*Tantangan Presiden Terpilih dalam Eavluasi RAPBN 2015
Akhirnya keputusan yang dinanti tersebut, pungkas sudah diumumkan oleh sidang majelis Mahkamah Konstitusi, bahkan tanpa disertai dissenting opinion. Final sudah bahwa gugatan dalam sengketa hasil Pilpres diakhiri dengan pernyataan bahwa seluruh gugatan ditolak.
Jelas bahwa hasil ini mengukuhkan posisi legal dari keputusan hasil rekapitulasi pemungutan suara Pilpres yang telah dilaksanakan oleh penyelenggara pemilu dalam hal ini KPU. Pun termasuk putusan yang dihasilkan dalam forum yang berbeda di DKPP dengan pernyataan bahwa KPU dinyatakan melanggar etika untuk beberapa lokal tingat daerah.
Lalu apa yang menjadi catatan penting dari hasil yang telah berkeputusan final dan tetap serta mengikat dalam aspek hukum tersebut?

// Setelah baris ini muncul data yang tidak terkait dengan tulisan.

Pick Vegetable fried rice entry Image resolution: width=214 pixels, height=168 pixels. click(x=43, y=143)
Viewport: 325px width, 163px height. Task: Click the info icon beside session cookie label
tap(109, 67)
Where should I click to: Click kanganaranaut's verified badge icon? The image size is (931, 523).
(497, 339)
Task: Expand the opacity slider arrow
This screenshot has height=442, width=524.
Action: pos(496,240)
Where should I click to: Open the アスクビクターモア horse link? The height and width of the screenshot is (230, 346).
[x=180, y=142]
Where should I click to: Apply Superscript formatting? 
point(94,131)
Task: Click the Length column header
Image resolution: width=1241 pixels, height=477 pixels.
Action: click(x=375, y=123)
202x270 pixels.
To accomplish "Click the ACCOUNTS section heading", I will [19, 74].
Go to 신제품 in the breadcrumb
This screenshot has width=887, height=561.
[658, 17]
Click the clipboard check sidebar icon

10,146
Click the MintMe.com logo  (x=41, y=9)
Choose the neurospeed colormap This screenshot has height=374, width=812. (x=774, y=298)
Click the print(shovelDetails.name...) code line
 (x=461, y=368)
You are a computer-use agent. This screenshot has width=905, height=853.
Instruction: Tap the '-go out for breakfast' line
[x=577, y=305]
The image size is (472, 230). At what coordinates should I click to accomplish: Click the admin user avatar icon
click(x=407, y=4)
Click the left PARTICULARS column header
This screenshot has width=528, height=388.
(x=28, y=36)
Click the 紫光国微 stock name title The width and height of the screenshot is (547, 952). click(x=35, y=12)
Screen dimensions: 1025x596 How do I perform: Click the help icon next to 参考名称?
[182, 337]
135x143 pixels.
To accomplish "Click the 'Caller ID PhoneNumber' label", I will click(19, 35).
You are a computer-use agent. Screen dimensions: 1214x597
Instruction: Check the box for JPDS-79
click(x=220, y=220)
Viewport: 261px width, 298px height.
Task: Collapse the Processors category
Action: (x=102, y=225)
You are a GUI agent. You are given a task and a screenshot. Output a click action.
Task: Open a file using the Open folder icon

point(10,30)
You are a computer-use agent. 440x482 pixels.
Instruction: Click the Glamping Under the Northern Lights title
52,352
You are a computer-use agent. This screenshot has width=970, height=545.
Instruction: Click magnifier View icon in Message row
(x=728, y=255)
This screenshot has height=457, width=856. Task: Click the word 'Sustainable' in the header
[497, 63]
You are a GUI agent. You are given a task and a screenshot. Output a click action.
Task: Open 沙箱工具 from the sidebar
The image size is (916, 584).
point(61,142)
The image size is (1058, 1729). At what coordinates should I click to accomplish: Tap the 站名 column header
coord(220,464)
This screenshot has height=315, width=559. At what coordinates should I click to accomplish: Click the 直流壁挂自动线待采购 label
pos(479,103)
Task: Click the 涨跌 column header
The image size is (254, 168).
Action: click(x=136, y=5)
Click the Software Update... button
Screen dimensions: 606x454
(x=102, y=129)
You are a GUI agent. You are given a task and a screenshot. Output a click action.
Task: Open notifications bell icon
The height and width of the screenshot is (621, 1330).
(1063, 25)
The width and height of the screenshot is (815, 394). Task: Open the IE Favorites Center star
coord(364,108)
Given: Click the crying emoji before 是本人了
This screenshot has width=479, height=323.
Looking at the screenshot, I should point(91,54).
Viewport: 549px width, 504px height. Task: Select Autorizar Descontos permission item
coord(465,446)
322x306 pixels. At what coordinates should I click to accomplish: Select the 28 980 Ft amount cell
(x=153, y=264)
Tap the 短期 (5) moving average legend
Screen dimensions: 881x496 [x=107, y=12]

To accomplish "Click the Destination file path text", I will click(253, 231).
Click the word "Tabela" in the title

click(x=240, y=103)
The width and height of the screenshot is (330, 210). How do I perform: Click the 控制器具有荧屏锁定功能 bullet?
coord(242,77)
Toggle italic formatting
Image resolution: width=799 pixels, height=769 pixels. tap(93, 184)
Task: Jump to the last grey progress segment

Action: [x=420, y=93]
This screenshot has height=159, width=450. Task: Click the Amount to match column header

Serta bagaimana kemudian kita melihat bangsa ini yang hampir terbelah pada sebuah episode panjang kontroversi yang dihelat oleh kelompok pendukung dan elit politik?
Terlepas dari hasil akhir di MK dan DKPP, sesungguhnya euforia dalam Pilpres kemarin sempat mengaburkan banyak waktu dan konsentrasi kita untuk berargumentasi dalam kepentingan kekuasaan, sementara itu tidak banyak yang memperhatikan hal penting dalam tantangan besar pada kehidupan bernegara yang telah merdeka 69 tahunlamanya, sebagaimana yang tercermin dalam RAPBN 2015.
Seperti diurai dalam nota keuangan dan pembacaan RAPBN 2015, maka keberlangsungan pemerintahan mendatang dalam mewujudkan kepentingan yang lebih luas bagi elemen bangsa dan negera adalah memastikan kemakmuran dan keadilan sebagai sendi dari perikehidupan berbangsa dan bernegara serta hadir ditengah masyarakat secara langsung.
Namun, apa boleh buat RAPBN 2015 memiliki postur yang nampaknya tidak similar dengan kehendak pemerintahan mendatang untuk dapat menterjemahkan soal kedaulatan, kemandirian dan berkebudayaan. Bagaimana tidak asumsi yang dipergunakan dalam rumusan RAPBN 2015 nampak jauh dari kebutuhan untuk bisa berdaya.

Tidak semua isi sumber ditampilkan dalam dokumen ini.